Poor executive function may also be associated with decreased awareness of a risk inherent in a task, and subsequently the need to modify behaviour in response to that risk. Indeed, declines in gait speed can be an appropriate adaptive behaviour under certain conditions such as walking on icy surfaces, walking under low-light conditions or walking on uneven surfaces while carrying a load [11
]. In these particular situations, failure to adapt gait speed to a change in environmental conditions may represent a judgment error consistent with lower executive function control. The fact that good executive function performers exhibited per cent declines in gait speed for the walk while carrying the package task which were significantly greater than those of poor performers (5 versus 0%; P
<0.0031) suggests that elements such as perceived task-associated risk, task-accuracy estimation and self-monitoring all of which are considered to be under executive function control [1
] may play a relevant role in the performance of this task and could possibly explain the group differences observed in this study.

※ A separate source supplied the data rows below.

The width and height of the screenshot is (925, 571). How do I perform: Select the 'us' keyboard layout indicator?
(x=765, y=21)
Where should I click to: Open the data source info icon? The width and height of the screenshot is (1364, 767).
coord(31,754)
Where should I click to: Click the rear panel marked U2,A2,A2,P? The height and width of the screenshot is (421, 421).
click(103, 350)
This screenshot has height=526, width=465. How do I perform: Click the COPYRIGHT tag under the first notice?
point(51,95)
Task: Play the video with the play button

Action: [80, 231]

Results from our study support the concept that examining gait speed on complex walking tasks in relationship to a reference baseline task can be used to infer an individual’s ability to adapt gait to changing task demands. However, our findings suggest that a reduction in gait speed is not always indicative of impaired locomotor adaptation. We suggest that a reduced ability to adapt gait speed to task demands can manifest either as an inappropriate (or disproportionate) reduction in gait speed or alternatively as a failure to modify gait speed appropriately to increased task demands. Finally, our results suggest that the clinical interpretation of complex tests of physical function, particularly among older people, must include a careful consideration of both the nature of the selected complex task and the intra-individual characteristics of the target population.

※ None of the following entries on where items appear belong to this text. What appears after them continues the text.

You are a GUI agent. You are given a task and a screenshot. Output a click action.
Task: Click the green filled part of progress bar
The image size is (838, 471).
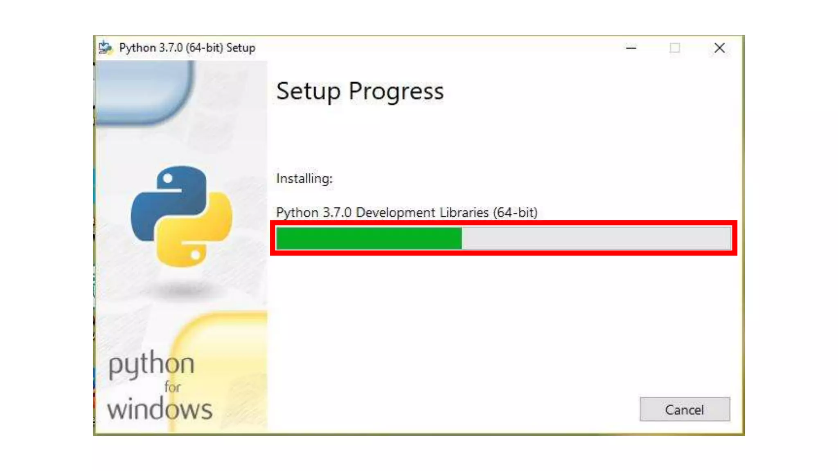[x=369, y=238]
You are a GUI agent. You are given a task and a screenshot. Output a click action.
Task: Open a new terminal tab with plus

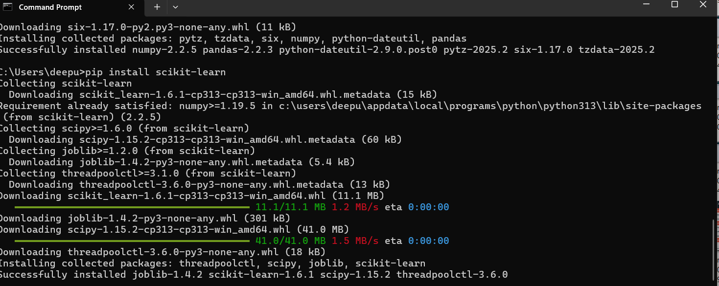[x=157, y=7]
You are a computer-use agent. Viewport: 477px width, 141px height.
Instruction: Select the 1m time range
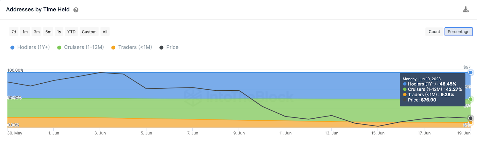(25, 32)
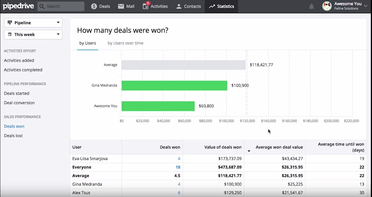Open Mail via the envelope icon

(x=121, y=6)
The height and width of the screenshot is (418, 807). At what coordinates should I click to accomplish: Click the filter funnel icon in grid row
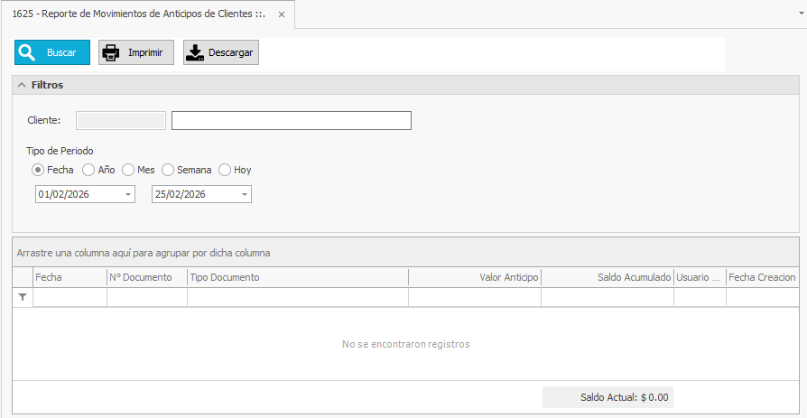pyautogui.click(x=23, y=297)
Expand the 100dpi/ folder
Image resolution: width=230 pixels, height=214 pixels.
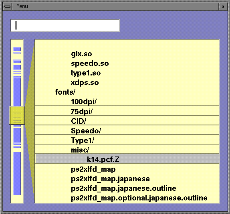tap(84, 102)
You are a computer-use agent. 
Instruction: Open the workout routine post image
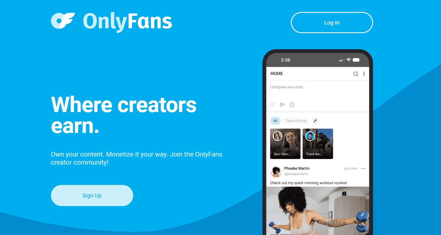click(318, 211)
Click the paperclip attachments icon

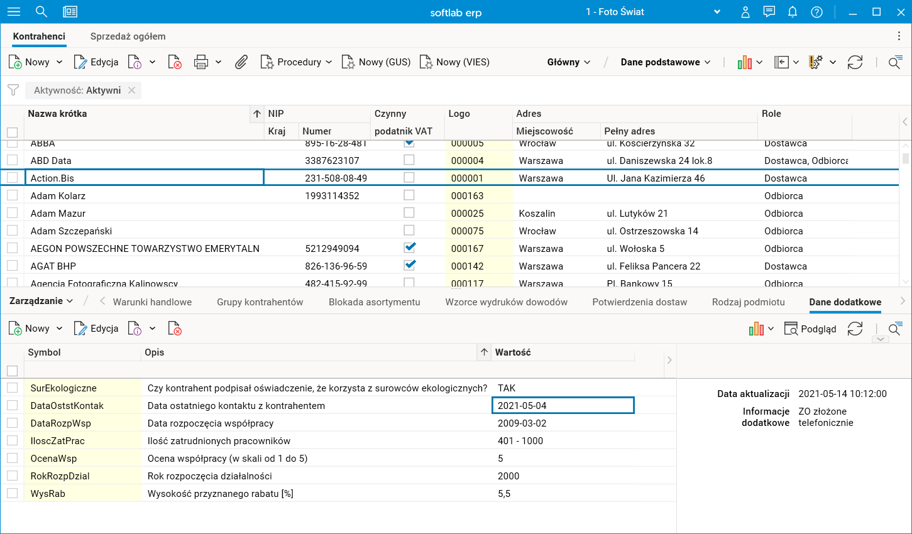241,62
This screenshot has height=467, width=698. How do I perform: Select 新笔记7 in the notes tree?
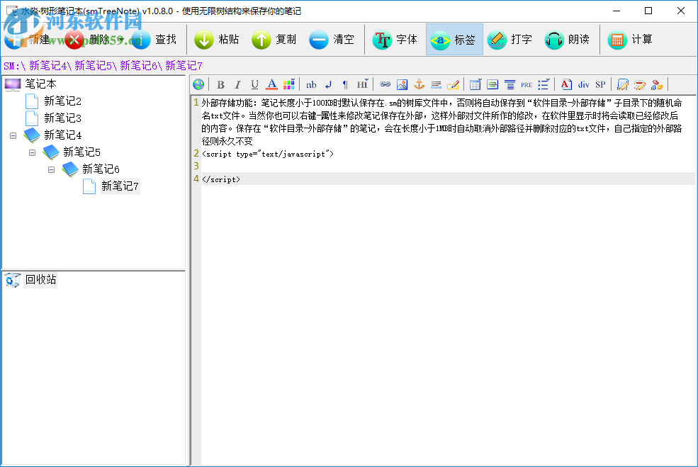click(x=120, y=186)
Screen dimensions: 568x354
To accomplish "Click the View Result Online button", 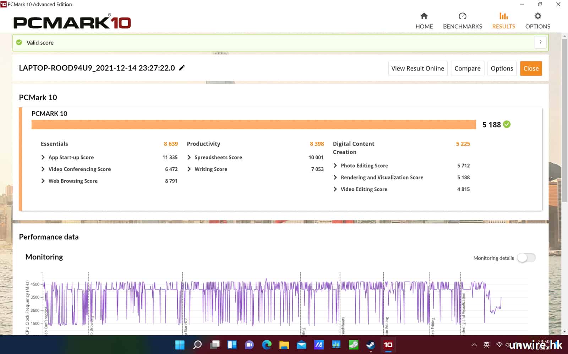I will pos(417,68).
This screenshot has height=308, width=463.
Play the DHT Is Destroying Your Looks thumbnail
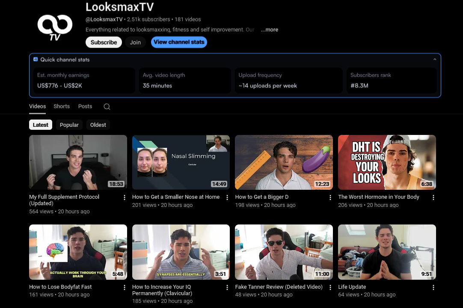click(387, 162)
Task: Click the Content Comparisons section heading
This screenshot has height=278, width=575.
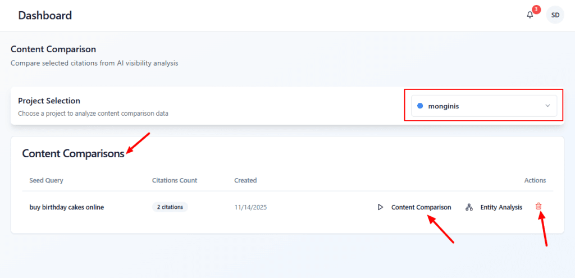Action: click(x=73, y=153)
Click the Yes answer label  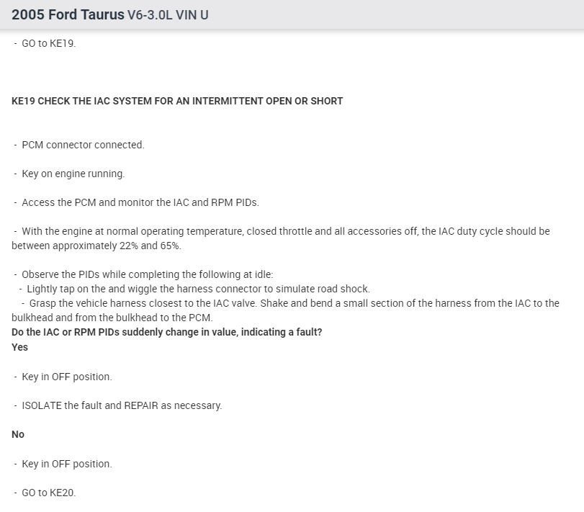click(x=20, y=347)
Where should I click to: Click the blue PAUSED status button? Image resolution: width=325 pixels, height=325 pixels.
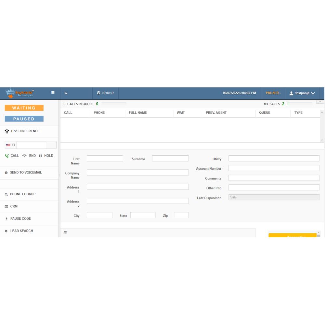24,119
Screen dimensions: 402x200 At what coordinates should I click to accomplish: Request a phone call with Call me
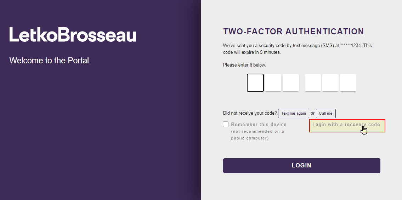coord(325,113)
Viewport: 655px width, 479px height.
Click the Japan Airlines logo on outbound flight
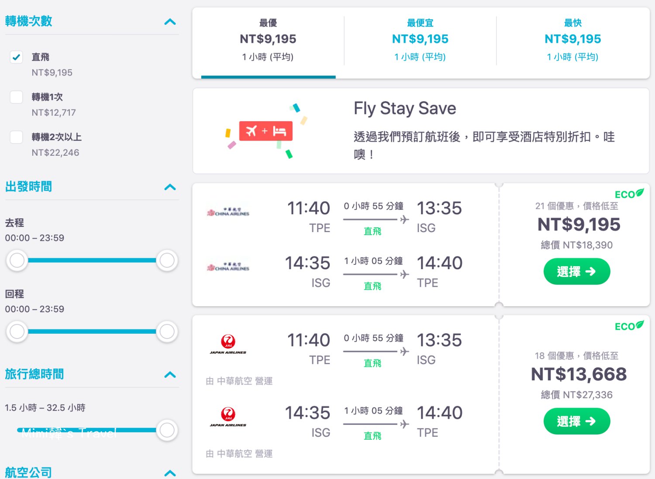(228, 344)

One limitation of this study is that we used cross-sectional data that do not allow us to assess causal relationships. Longitudinal research aimed at assessing the predictive value of executive function on walking ability is needed to better understand the mechanisms whereby the central nervous system affects physical function in later years and to identify possible target areas for preventive interventions. Another important limitation is that executive function in the InChianti study was assessed solely with the TMT. Although this is a widely used test, there are other measures of executive control that in conjunction with the TMT would have provided a more comprehensive evaluation of executive control functions.

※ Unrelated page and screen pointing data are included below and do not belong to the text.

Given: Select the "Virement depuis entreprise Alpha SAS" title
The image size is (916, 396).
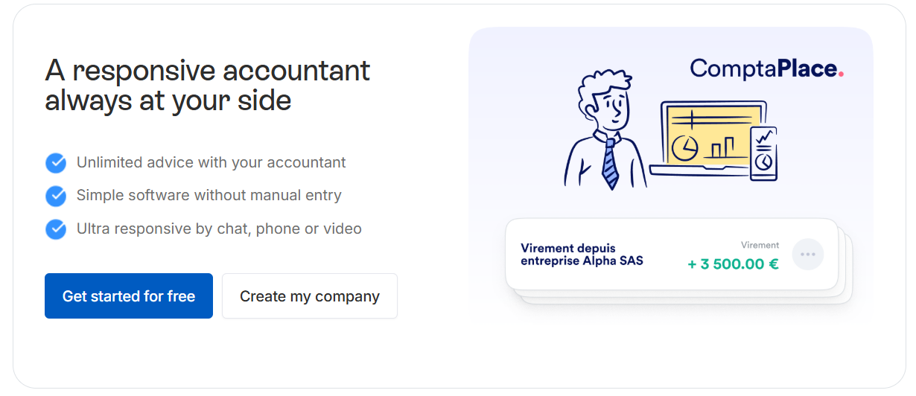Looking at the screenshot, I should 582,255.
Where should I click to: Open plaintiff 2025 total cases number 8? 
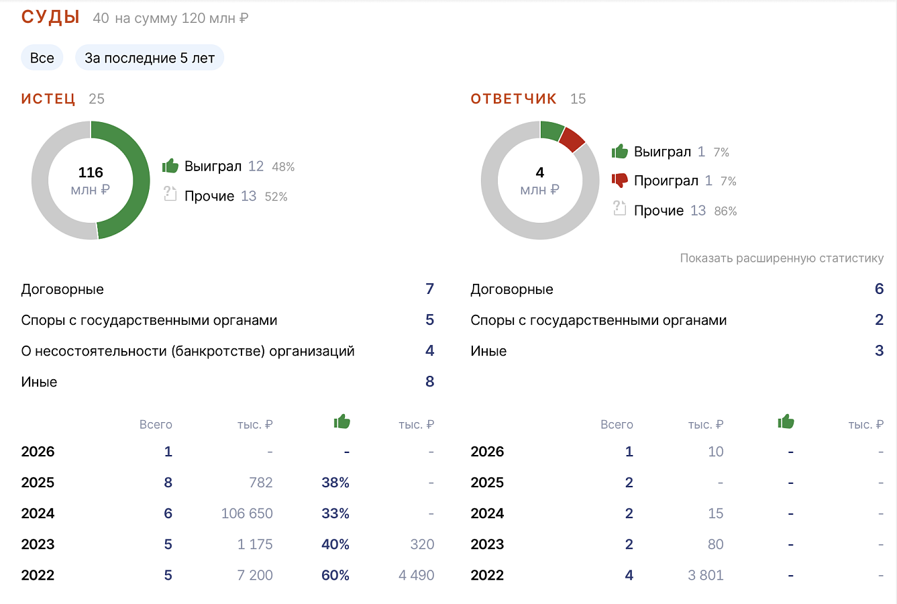tap(168, 483)
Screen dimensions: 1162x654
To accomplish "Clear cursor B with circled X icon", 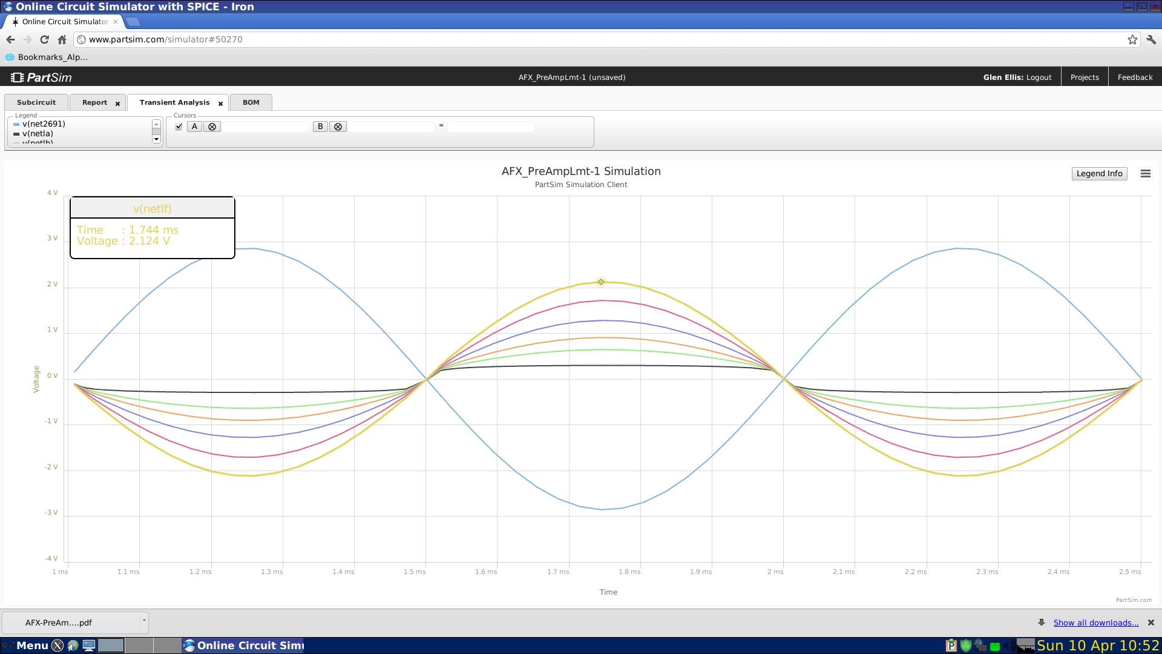I will 338,127.
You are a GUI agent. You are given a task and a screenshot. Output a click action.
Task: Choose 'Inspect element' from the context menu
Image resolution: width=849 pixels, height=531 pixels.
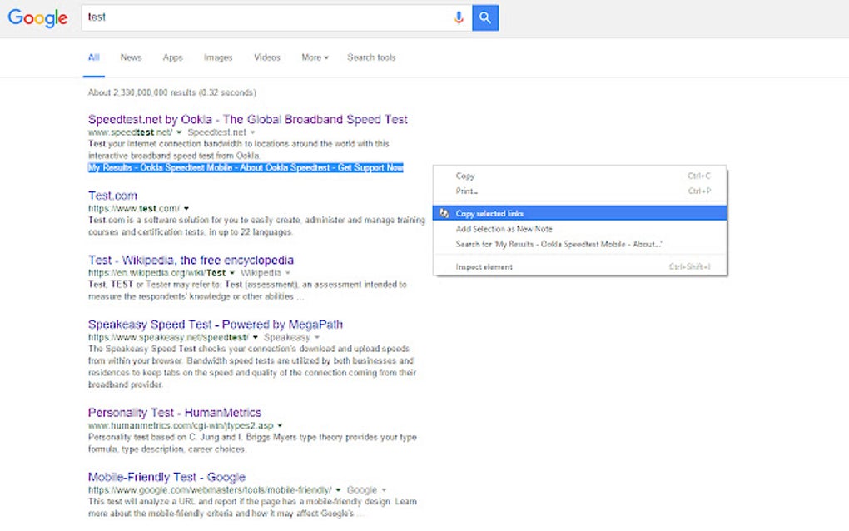point(484,266)
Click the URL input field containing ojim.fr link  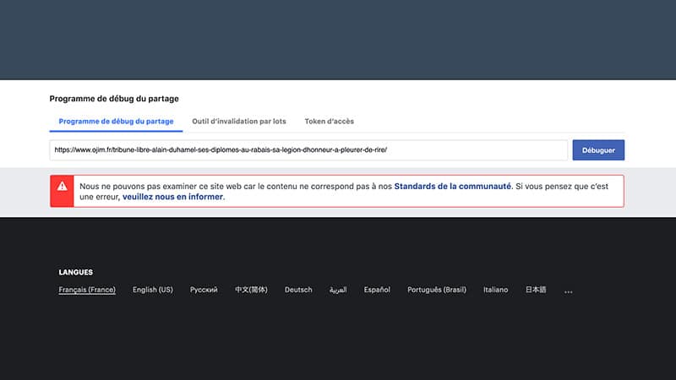pos(308,150)
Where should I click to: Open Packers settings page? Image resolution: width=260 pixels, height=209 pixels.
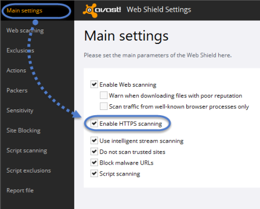point(17,90)
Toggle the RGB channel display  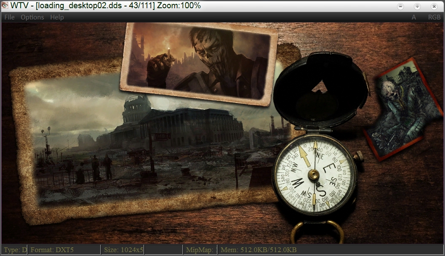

Complex walking tasks measure the ability to walk in diverse and challenging environments and may provide a better indication of the ability to function in daily life than simple standardised gait speed measurement. Findings of this study suggest that executive function significantly affects older adults’ ability to appropriately adapt to environmental challenges and that this effect varies by the complexity of the task. These results further highlight the importance of cognitive flexibility and psychomotor speed for the performance of certain complex tasks. Further research is needed to determine whether improvement in executive function abilities translates to better physical function and performance on selected complex walking tasks.